Horaires, salaires, concurrence… L’univers démesuré des jeunes banquiers d’affaires [Figaro Economie]
ENQUÊTE – Les rémunérations peuvent facilement dépasser les 100.000 euros dès le début de carrière. Des sommes mirobolantes qui cachent une réalité tout aussi hors normes.
Des semaines de 75 heures. Angela a bien connu ces années d’intense labeur. Cette jeune banquière d’affaires diplômée de la prestigieuse école de commerce ESSEC en 2020, qui a évolué plusieurs mois en stage dans le service fusion-acquisition de la banque Lazard il y a deux ans, n’a aucun regret. Dans un secteur où les évolutions et les salaires restent très attractifs, la jeune femme de 25 ans a pris sa décision en connaissance de cause. « Je savais qu’il fallait travailler très dur. Quand je partais à minuit, c’était relativement tôt. Je ne changerais pas ma carrière pour autant. J’ai beaucoup appris. Quand tu closes un deal, c’est très satisfaisant », explique-t-elle. Dans l’univers secret des «M&A« (comprendre «Mergers and Acquisitions», pour fusions et acquisitions) où les anglicismes règnent en maîtres, «closer un deal» signifie conclure une opération de fusions ou de rachat entre deux entreprises.
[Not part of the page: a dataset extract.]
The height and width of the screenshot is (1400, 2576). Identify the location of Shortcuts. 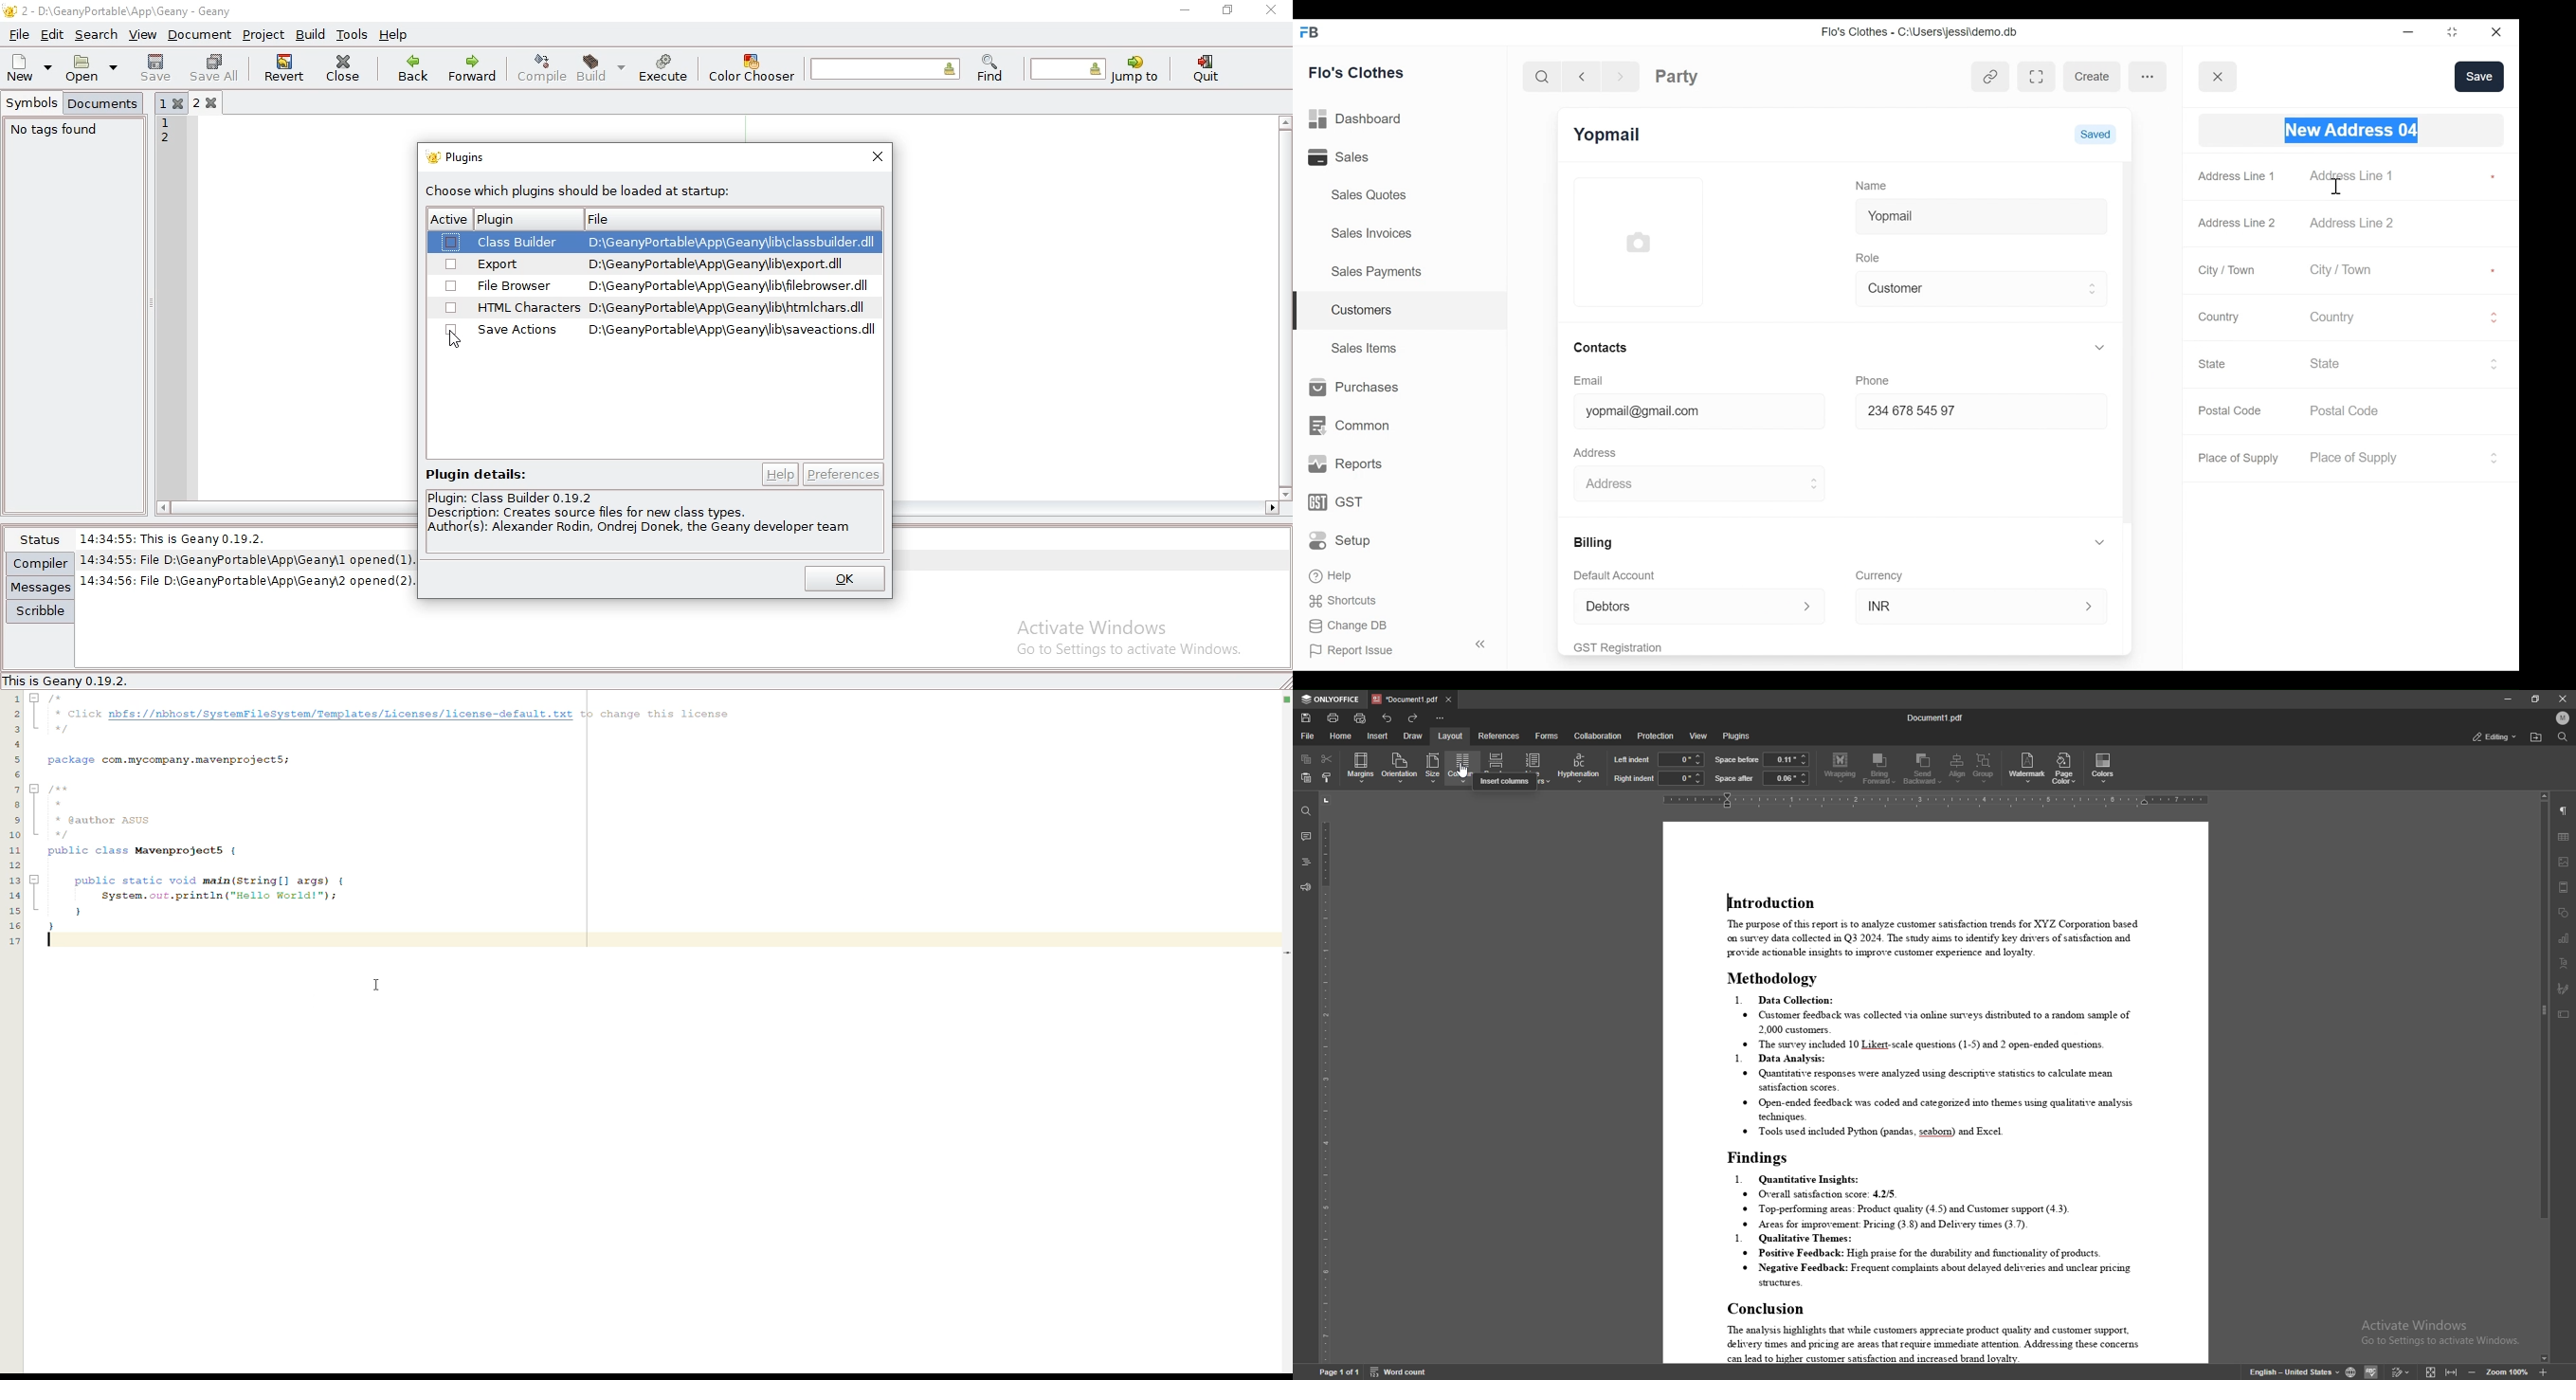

Ces horaires paraissent fous et les salaires restent à la hauteur de cette démesure. À la sortie de l’école, après un stage de six mois chez Lazard, on propose à Angela un salaire de 70.000 euros («70K» dans le jargon) avec en prime un bonus de 80 à 100% de sa rémunération. Elle décide toutefois de rejoindre le département d’analyse financière d’une banque basée à Londres. « Le service M&A reste coupé des autres départements, très confidentiel. Le département dans lequel j’évolue actuellement est totalement différent. Il y a moins de hiérarchie, on travaille plus en équipe. Les horaires sont aussi plus souples. Je commence très tôt, autour de 6h30, pour finir entre 17h30 et 19h, en fonction des projets et des deadlines », raconte la jeune banquière d’affaires, qui gagne un salaire annuel de 75.000 euros hors bonus (ce dernier restant confidentiel).
Autour de 100.000 euros brut
Selon le dernier classement annuel du Financial Times publié en juin 2021, un jeune banquier d’affaires détenteur d’un master en finance de l’Essec, une grande école de commerce, peut espérer décrocher un salaire de 120.000 dollars (l’équivalent de 107.000 euros brut annuel). À la sortie de l’Edhec, qui fait également partie du Top 5 du palmarès, « un banquier d’affaires touche entre 60.000 et 120.000 euros, bonus intégré », glisse Laurent Deville, professeur de finance de l’Edhec et directeur académique des masters en finance.
Les rémunérations varient en fonction des services et des établissements. « Un analyste – qui aide les entreprises et sociétés à prendre des décisions en matière d’investissements- gagne dans une banque française autour de 65.000 euros, sans compter le bonus qui peut s’élever entre 35 à 50.000 euros et qui reste conditionné à l’activité de la banque. Les meilleurs payeurs en France sont Lazard et Rothschild & Co, suivis par BNP Paribas et la Société générale », souffle un chasseur de tête. Ce salaire passe à 120.000 euros hors variable lors de leur deuxième année. Les VP (vice-président), le grade encore au-dessus, gagnent 150.000 euros avec 75% de bonus dans une banque française. Des packages qui peuvent aller bien au-delà si l’on travaille dans un établissement étranger. Un analyste M&A chez Goldman Sachs ne gagne en effet pas la même chose qu’un analyste M&A dans un établissement français. « Les banques américaines proposent en France des fixes plus élevés, environ 20% de plus. Ce qui fait la différence, ce sont les bonus, qui sont au-delà de 100.000 euros », constate Christophe Laville, principal chez Vauban Executive Search, un cabinet de recrutement de managers et de dirigeants. « Un de nos étudiants diplômés il y a trois ans, évoluant dans une banque américaine à Dubai, gagne aujourd’hui 400.000 dollars par an. C’est énorme », rapporte Laurent Deville.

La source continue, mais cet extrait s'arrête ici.